The increasing demand for processing large volumes of data for machine learning models has pushed data bandwidth requirements beyond the capability of traditional von Neumann architecture. In-memory computing (IMC) has recently emerged as a promising solution to address this gap by enabling distributed data storage and processing at the micro-architectural level, significantly reducing both latency and energy. In this paper, we present the IMPACT: InMemory ComPuting Architecture Based on Y-FlAsh Technology for Coalesced Tsetlin Machine Inference, underpinned on a cutting-edge memory device, Y-Flash, fabricated on a 180 nm CMOS process. Y-Flash devices have recently been demonstrated for digital and analog memory applications, offering high yield, non-volatility, and low power consumption. The IMPACT leverages the Y-Flash array to implement the inference of a novel machine learning algorithm: coalesced Tsetlin machine (CoTM) based on propositional logic. CoTM utilizes Tsetlin automata (TA) to create Boolean feature selections stochastically across parallel clauses. The IMPACT is organized into two computational crossbars for storing the TA and weights. Through validation on the MNIST dataset, IMPACT achieved 96.3% accuracy. The IMPACT demonstrated improvements in energy efficiency, e.g., 2.23X over CNN-based ReRAM, 2.46X over Neuromorphic using NOR-Flash, and 2.06X over DNN-based PCM, suited for modern ML inference applications.

Figures (14)

• Figure 1: The coalesced Tsetlin machine algorithm data pipeline consisting of (a) the learning element of CoTM, Tsetlin Automata (TA), (b) the interaction of the TA with the related Boolean literals forms the clauses, and (c) the clauses' weight matrix to produce the class output vector (Y).

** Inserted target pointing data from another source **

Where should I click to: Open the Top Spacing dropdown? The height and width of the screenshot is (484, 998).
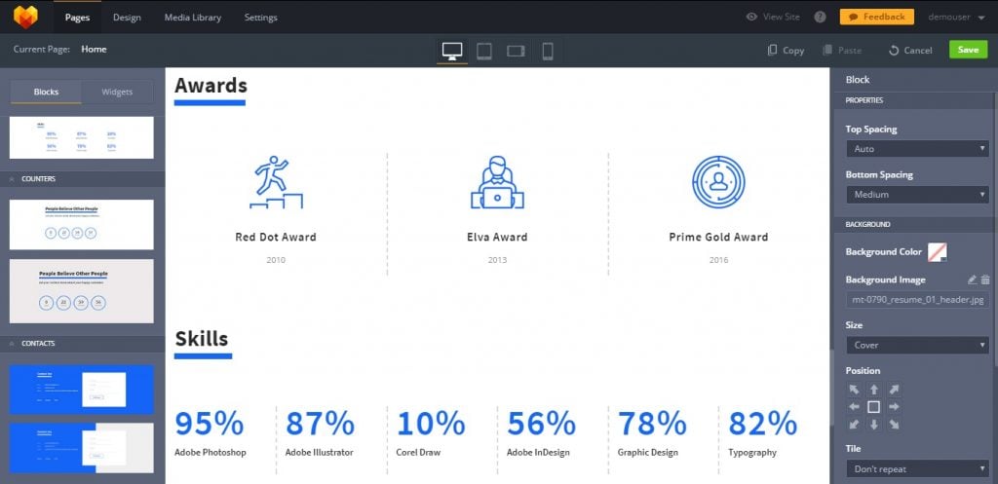click(917, 149)
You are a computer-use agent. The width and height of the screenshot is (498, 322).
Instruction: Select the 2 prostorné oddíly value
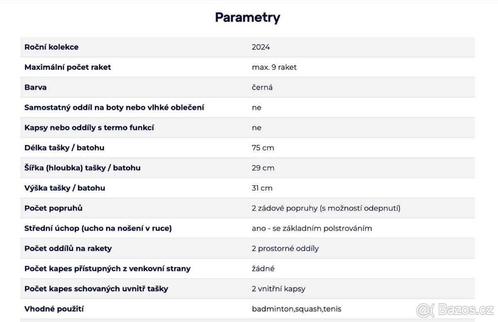tap(285, 248)
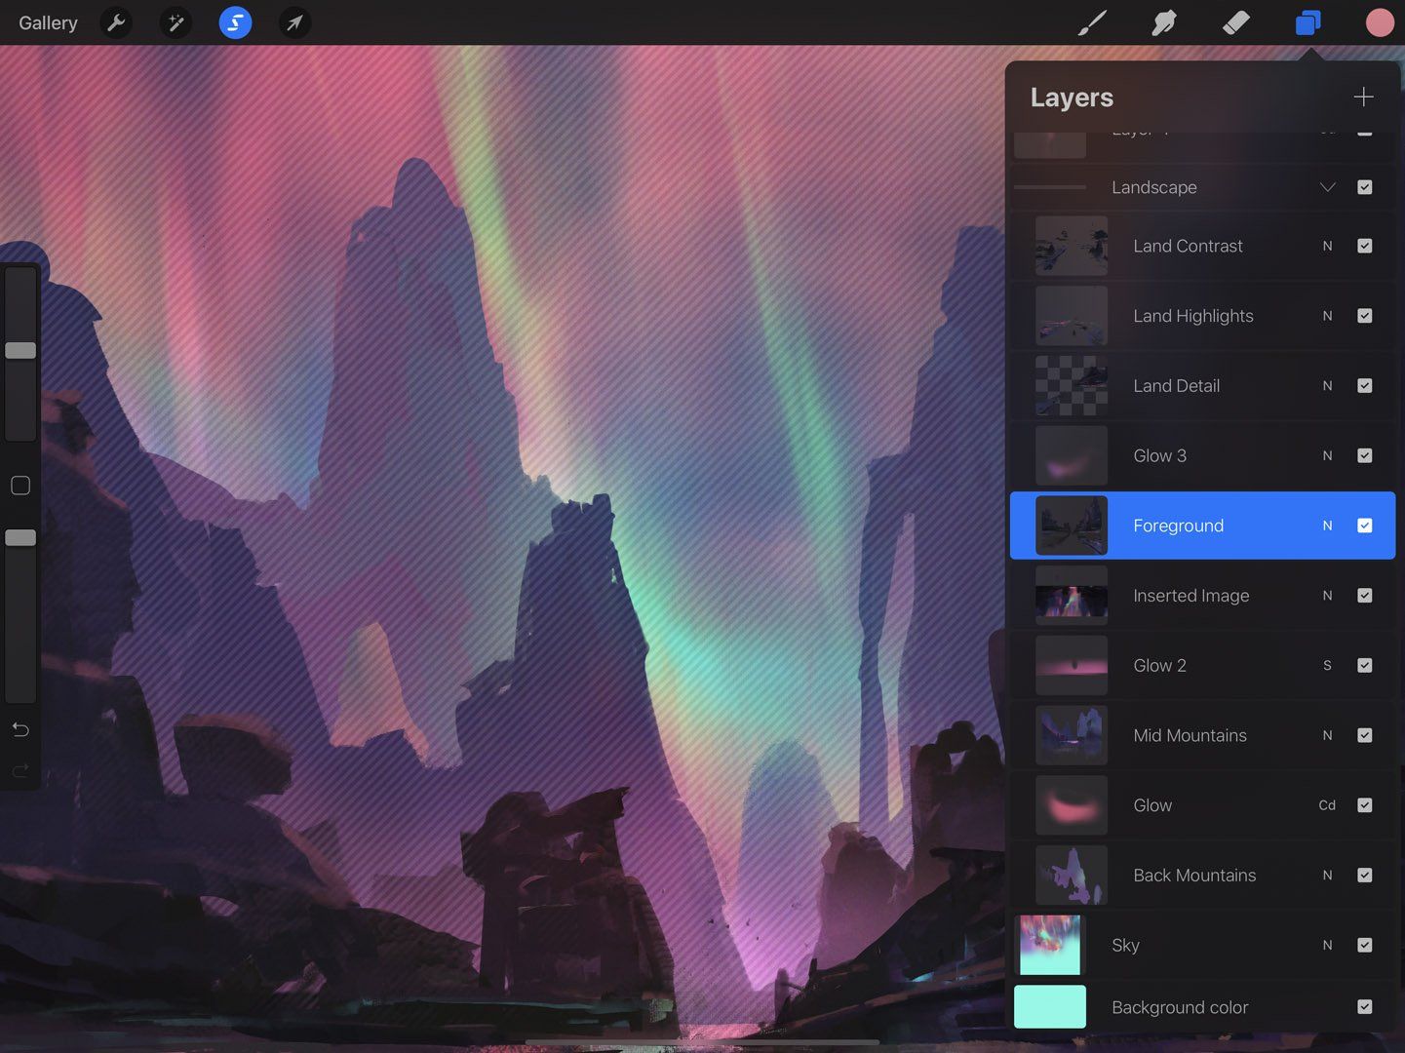Hide the Glow 3 layer
This screenshot has width=1405, height=1053.
tap(1364, 455)
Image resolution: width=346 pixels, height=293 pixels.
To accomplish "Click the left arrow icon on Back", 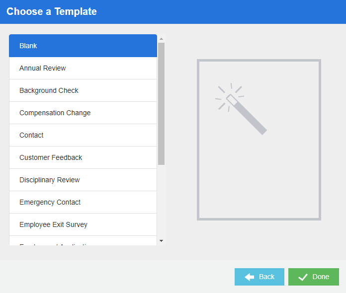I will click(250, 277).
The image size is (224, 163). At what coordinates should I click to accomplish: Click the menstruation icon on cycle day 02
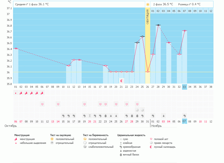pyautogui.click(x=21, y=93)
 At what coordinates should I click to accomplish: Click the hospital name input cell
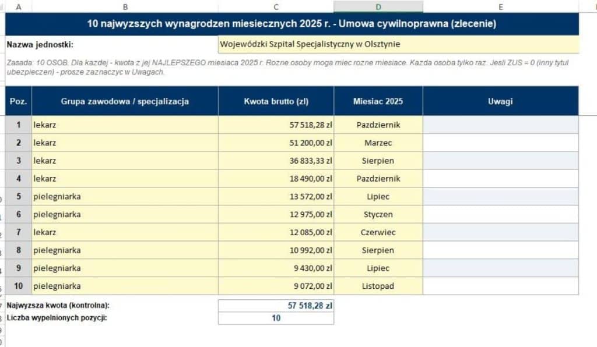pos(399,44)
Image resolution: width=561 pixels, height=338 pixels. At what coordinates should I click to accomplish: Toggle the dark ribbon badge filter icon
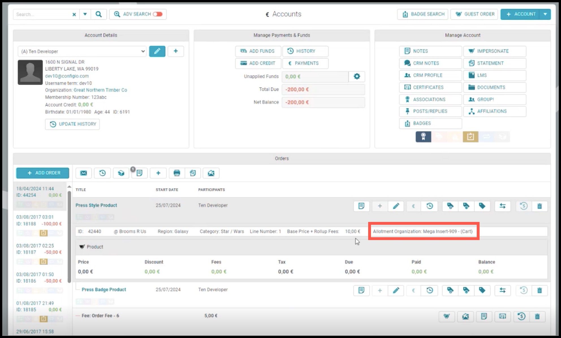pyautogui.click(x=423, y=137)
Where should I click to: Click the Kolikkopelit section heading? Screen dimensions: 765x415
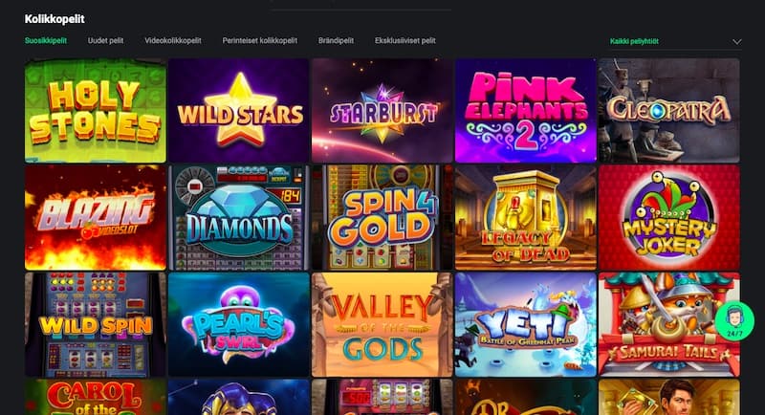pos(55,19)
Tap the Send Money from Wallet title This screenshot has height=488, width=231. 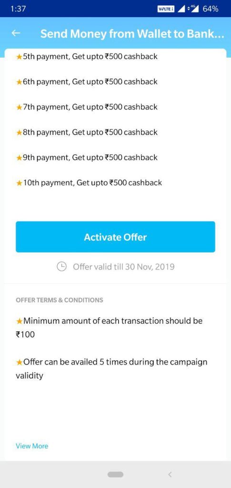pos(132,34)
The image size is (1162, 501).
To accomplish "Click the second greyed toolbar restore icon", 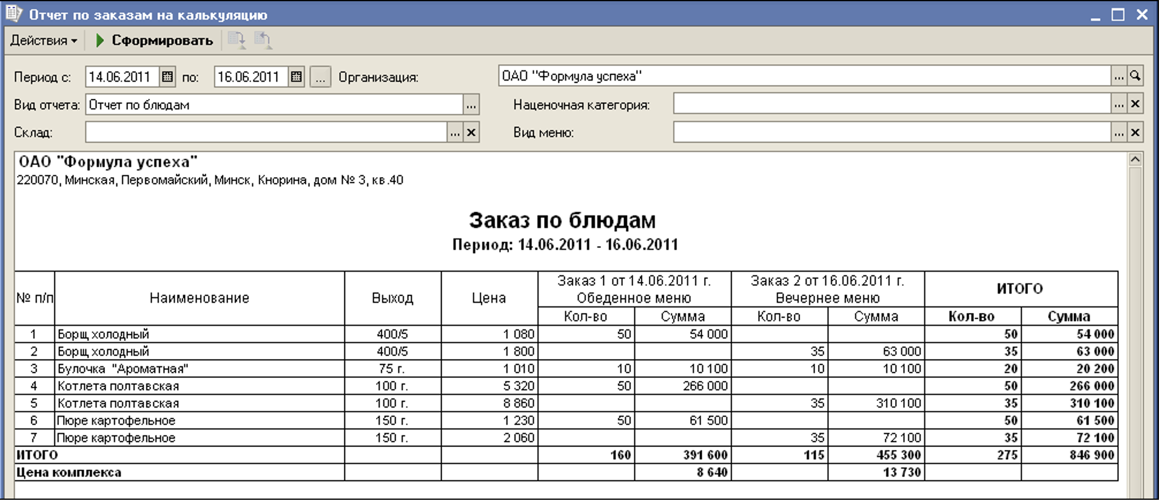I will point(263,41).
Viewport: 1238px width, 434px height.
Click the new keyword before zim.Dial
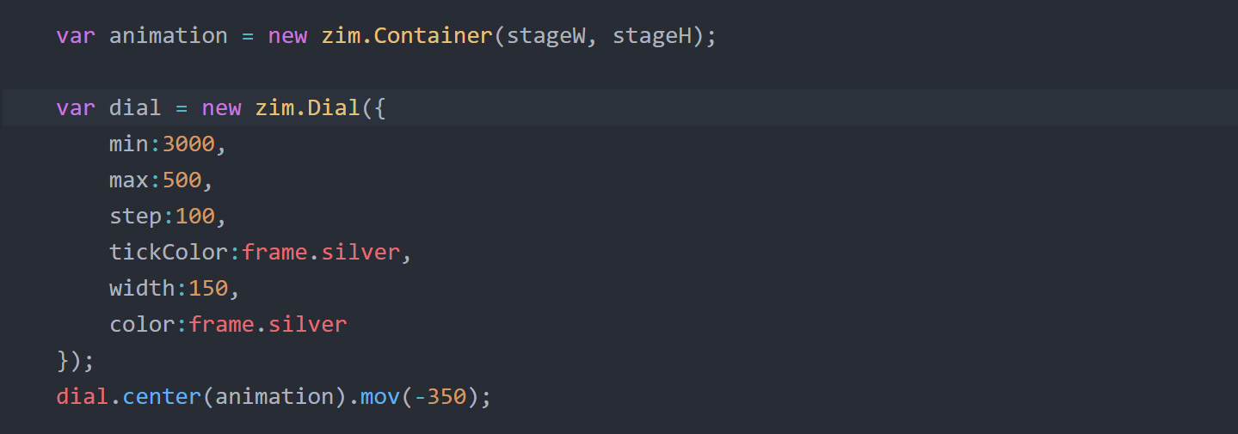[221, 108]
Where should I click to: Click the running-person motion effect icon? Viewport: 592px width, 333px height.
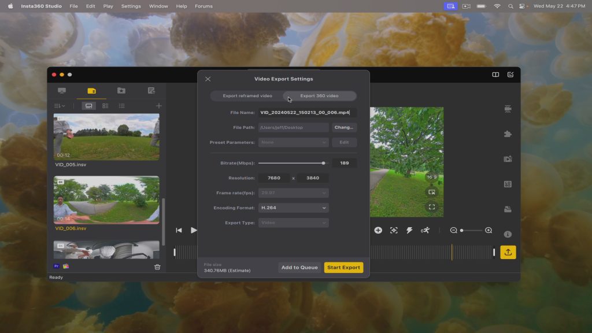[424, 230]
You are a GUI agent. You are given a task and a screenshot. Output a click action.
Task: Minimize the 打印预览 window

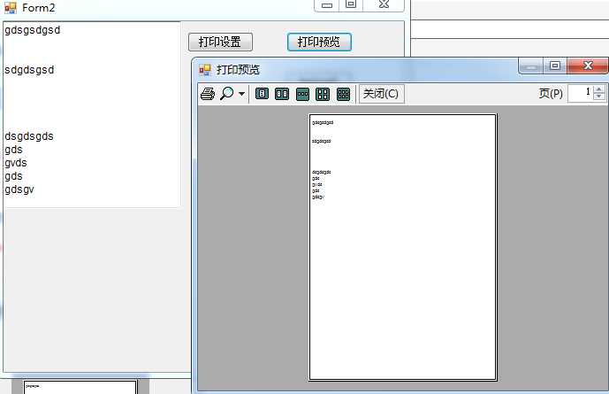pyautogui.click(x=531, y=66)
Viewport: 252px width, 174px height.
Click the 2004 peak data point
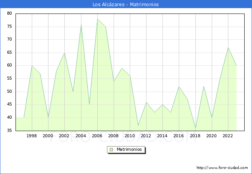(x=81, y=24)
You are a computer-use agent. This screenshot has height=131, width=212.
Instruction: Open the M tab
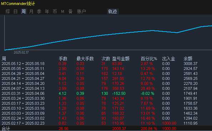pyautogui.click(x=62, y=12)
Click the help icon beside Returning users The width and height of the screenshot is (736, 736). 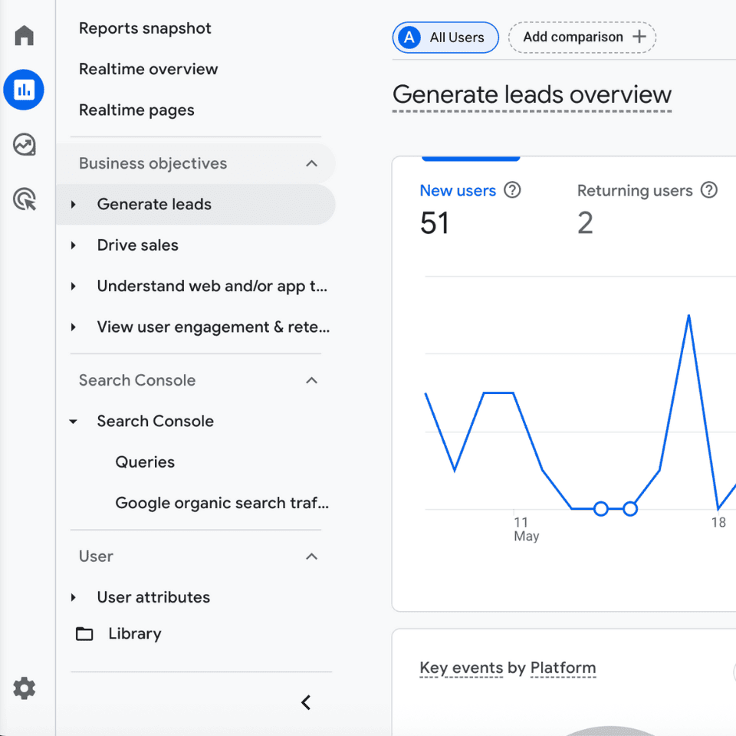click(x=709, y=190)
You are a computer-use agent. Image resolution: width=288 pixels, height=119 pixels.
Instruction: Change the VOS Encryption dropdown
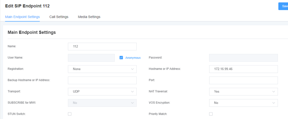[x=243, y=103]
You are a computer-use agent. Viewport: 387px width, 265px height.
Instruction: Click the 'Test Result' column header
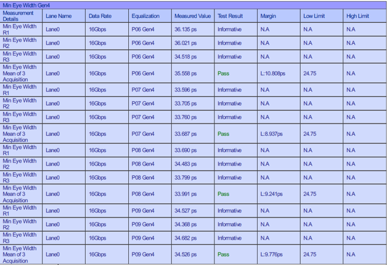tap(231, 16)
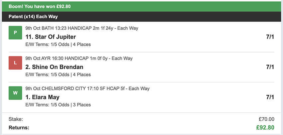Open the "1. Elara May" selection
Screen dimensions: 283x135
(x=42, y=97)
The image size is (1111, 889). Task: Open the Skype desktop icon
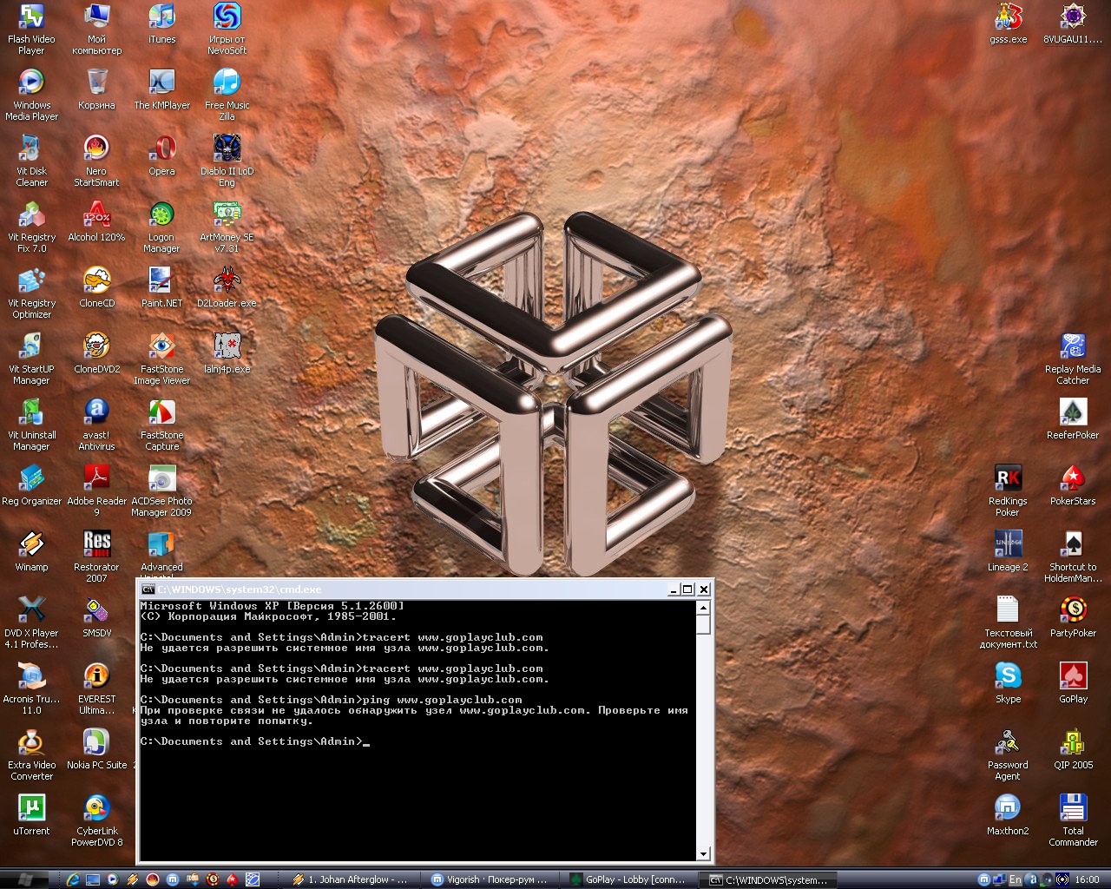[x=1008, y=676]
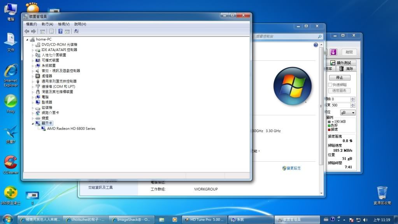Click the Foxy desktop icon
The image size is (398, 224).
coord(11,102)
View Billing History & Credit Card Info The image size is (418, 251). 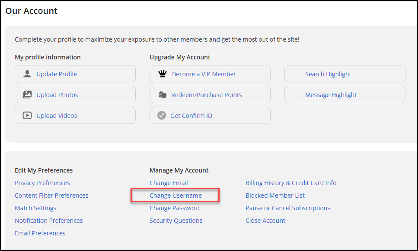point(291,183)
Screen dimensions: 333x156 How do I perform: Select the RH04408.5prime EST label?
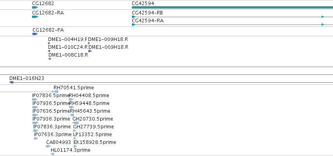coord(89,96)
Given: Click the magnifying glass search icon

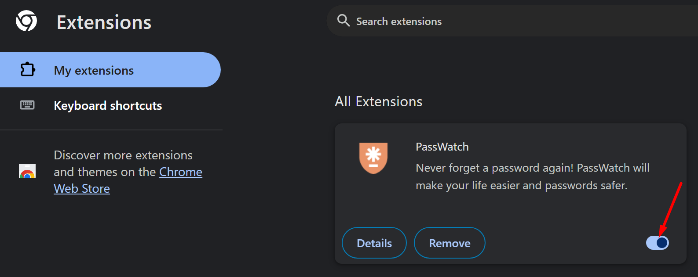Looking at the screenshot, I should click(343, 21).
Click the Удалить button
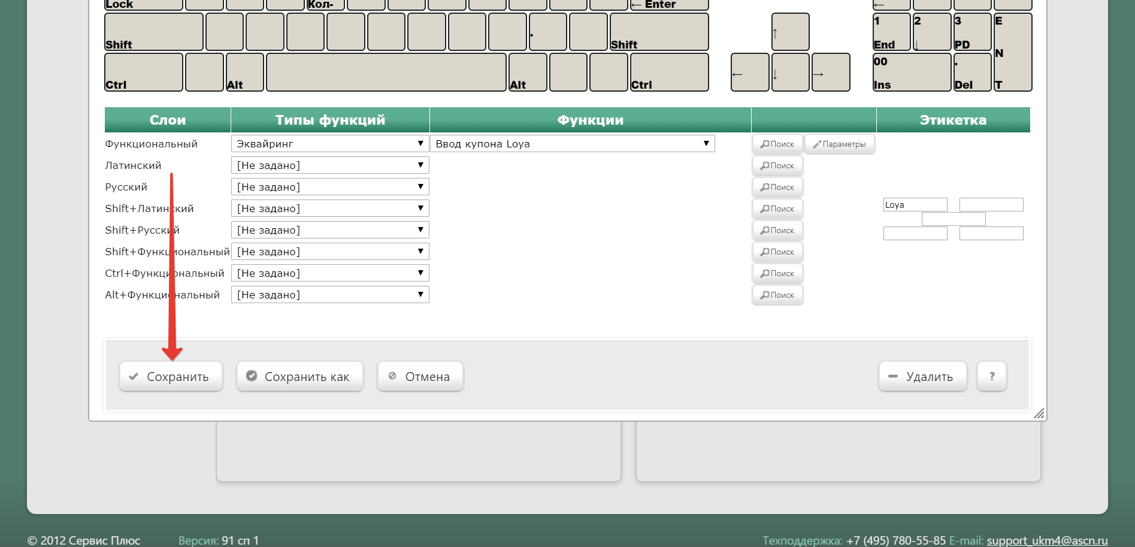 click(x=922, y=376)
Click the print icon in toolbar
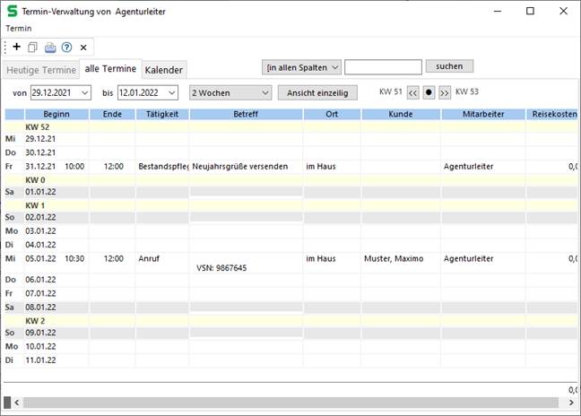 point(50,47)
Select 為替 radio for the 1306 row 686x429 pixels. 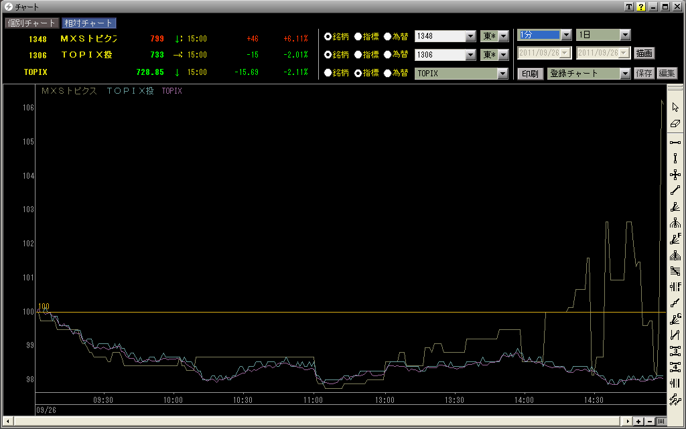(388, 54)
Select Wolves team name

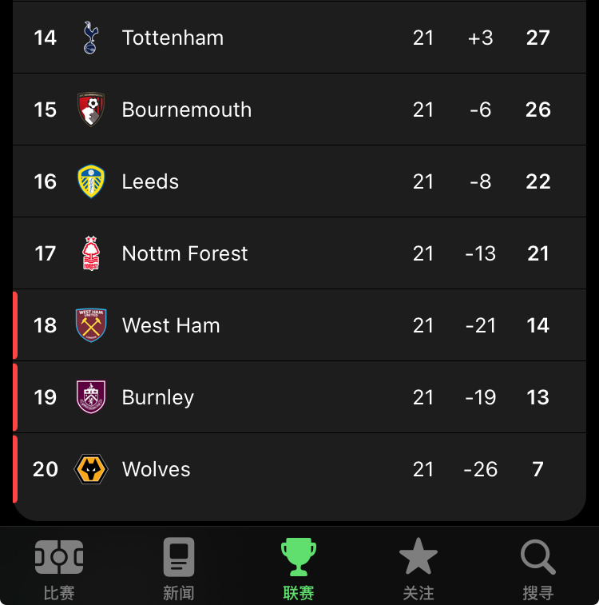[x=156, y=469]
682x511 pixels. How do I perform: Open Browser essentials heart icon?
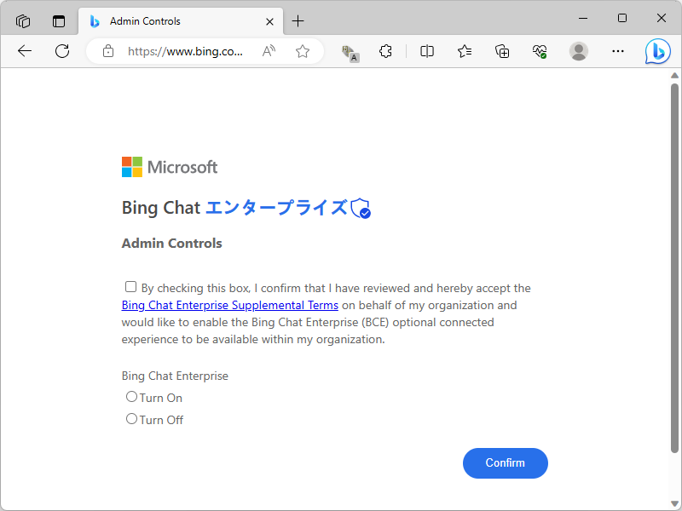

• Figure 2: (a) The structure of a Y-Flash cell. (b) The symbol of two terminal Y-Flash devices. (c) The Y-Flash characteristics under negative bias $(V_{DS} < 0\ V)$ and positive bias $(V_{DS} > 0\ V)$ reading cycle where (e) and (f) are the two biasing configurations. (d) The simulated DC behavior for $(I_D - V_D)$ and $(I_{SR} - V_D)$ characteristics of the Y-Flash device during a reading pulse $(V_R = 2\ V)$ showing the two distinct Boolean conductance states HCS and LCS.
• Figure 3: The simulated analog turnability behavior of the Y-Flash device. (a) Programming from HCS to LCS. (b) Erasing from LCS to HCS. (c) Conductance values were measured at $(V_R=2V)$ for the programming cycles in (a). (d) Conductance values were measured at $(V_R=2V)$ for the erasing cycles in (b).
• Figure 4: The IMPACT architecture shows the two designed arrays. (a) The clause crossbar tile functions in Boolean conductance mode for clause computation. (b) Class crossbar tile works in analog tunable conductance mode for class computation.
• Figure 5: Generating the Boolean Clause. (a) Current sense amplifier design. (b) Detecting the include of literal "0" during the reading cycle. Where $TA_1$ in the clause is storing an include action and interacted with input literal "0". TAs $(2\ to\ 1024)$ interacted with literal "1", and TAs $(1025\ to\ 2048)$ storing exclude actions and all interacted with input literal "0". (c) Testing the worst-case scenario during the reading cycle. Where all the TAs in a clause storing exclude actions, half of them received input literals "0" while the other half received input literals "1".